First, download the tarball archive:

$ curl -sO https://media.luffy.cx/files/lldpd/lldpd-1.0.18.tar.gz
$ curl -sO https://media.luffy.cx/files/lldpd/lldpd-1.0.18.tar.gz.gpg
$ curl -s  https://media.luffy.cx/files/gpg.txt | gpg --import
gpg: key 95A42FE8353525F9: "Vincent Bernat <bernat@luffy.cx>" not changed
gpg: Total number processed: 1
gpg:              unchanged: 1
$ gpg --verify lldpd-1.0.18.tar.gz.gpg lldpd-1.0.18.tar.gz
gpg: Signature made Fri Nov 11 14:31:37 2022 CET
gpg:                using RSA key AEF2348766F371C689A7360095A42FE8353525F9
gpg: Good signature from "Vincent Bernat <bernat@luffy.cx>" [ultimate]

Then, extract and build:

$ tar zxvf lldpd-1.0.18.tar.gz
$ cd lldpd-1.0.18
$ mkdir build
$ cd build
$ ../configure
checking for a BSD-compatible install... /usr/bin/install -c
checking whether build environment is sane... yes
checking for a thread-safe mkdir -p... /bin/mkdir -p
checking for gawk... gawk
[...]
------------------ Summary ------------------
 lldpd version 
  Prefix.........: /usr/local
  C Compiler.....: gcc -g -O2 -fdiagnostics-show-option -std=gnu99 -pipe -Wall -W -Wextra -Wformat -Wformat-security -Wcast-align -Winline -fstack-protector -D_FORTIFY_SOURCE=2 -Wdeclaration-after-statement -Wno-unused-parameter -Wno-sign-compare 
  Linker.........: /usr/bin/ld -m elf_x86_64  -Wl,-z,relro -Wl,-z,now 
  Libevent.......: system
 Optional features:
  SNMP support...: no
  CDP............: yes
  FDP............: yes
  EDP............: yes
  SONMP..........: yes
  LLDPMED........: yes
  DOT1...........: yes
  DOT3...........: yes
  XML output.....: no
---------------------------------------------

Check the above options and compile with:
 make

If this steps fail, feel free to file a bug report.

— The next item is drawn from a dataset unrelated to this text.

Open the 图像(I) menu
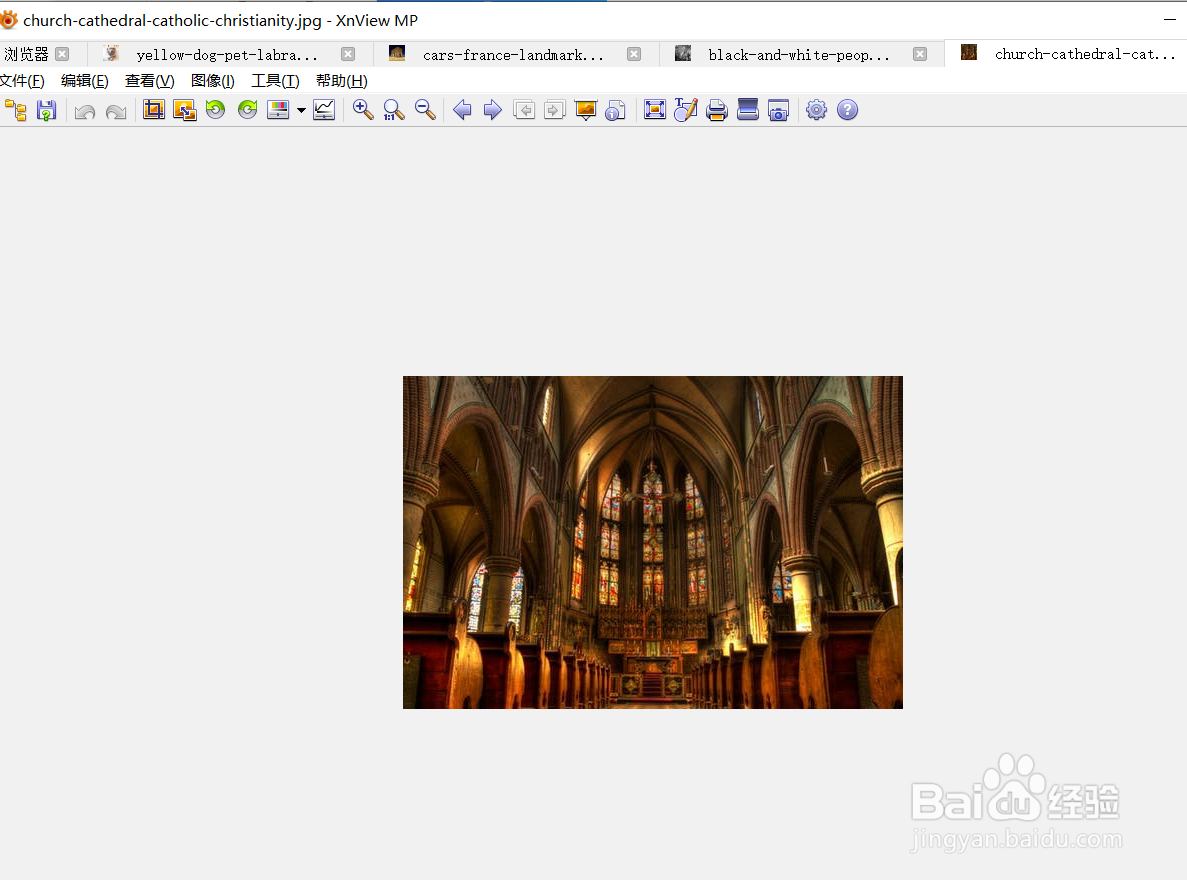 (212, 81)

The content of config.log should be helpful. Otherwise, check if everything is as you expect and continue.

$ make
  CC     strlcpy.lo
  CCLD   libcompat.la
  CC     log.lo
[...]
make[1]: Leaving directory `/home/bernat/src/lldpd-1.0.18'

If this steps fail, feel free to file a bug report too with the output and some details on your platform. The config.log is also useful in this case.

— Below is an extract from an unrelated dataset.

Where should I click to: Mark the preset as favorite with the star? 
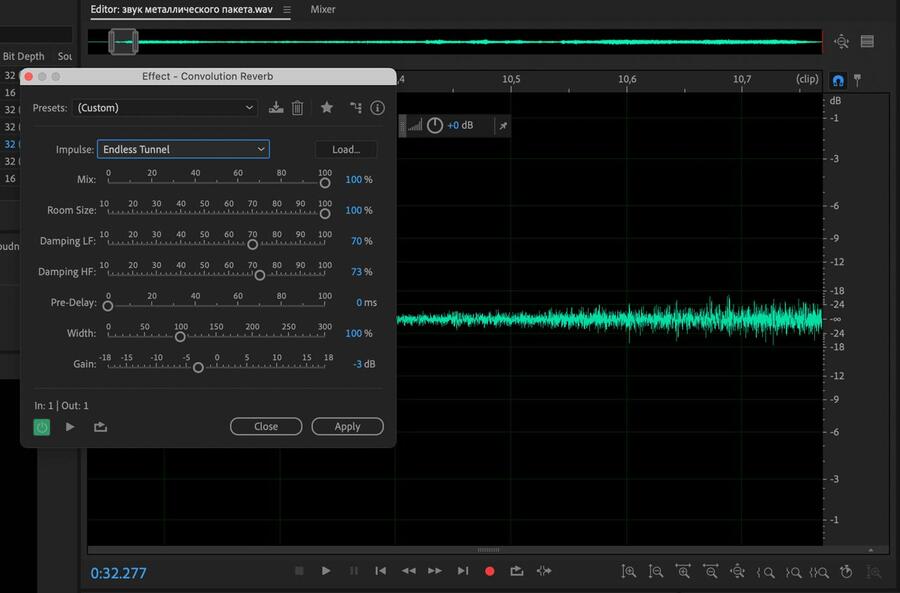point(326,108)
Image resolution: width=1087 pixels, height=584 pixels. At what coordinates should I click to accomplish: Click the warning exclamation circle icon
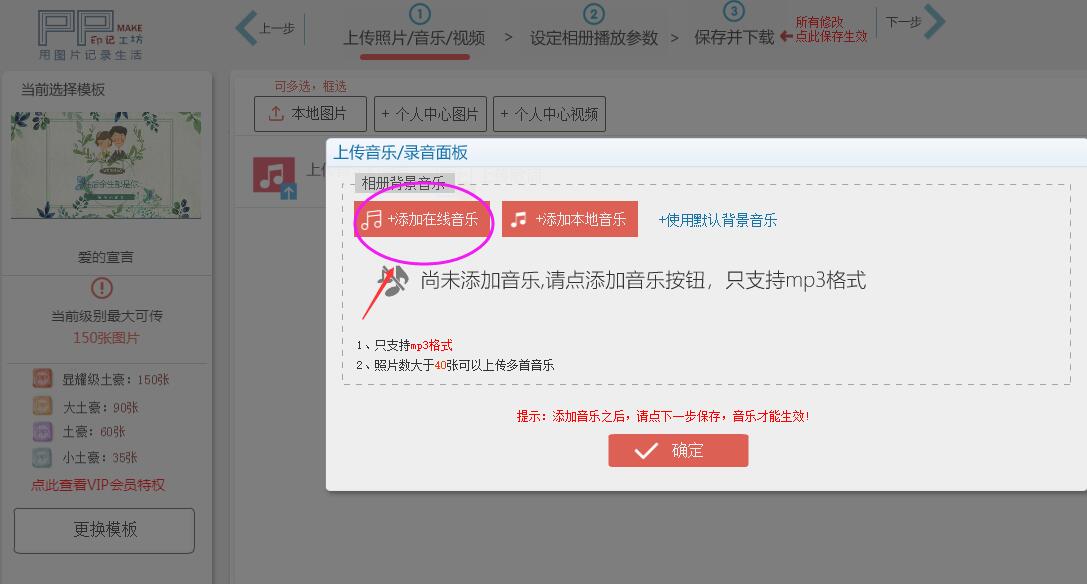tap(102, 288)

You can finish the installation with make install. Then, you still have to complete the following steps by yourself. They are system specifics:

../configure accepts several options. You can get them with ../configure --help. The most interesting ones are --with-snmp and --with-xml.


  1. It has been added to the ports tree of OpenBSD (net/lldpd), FreeBSD (net-mgmt/lldpd) and NetBSD’s pkgsrc (net/lldpd). DragonFly uses the FreeBSD port with an overlay named DeltaPorts.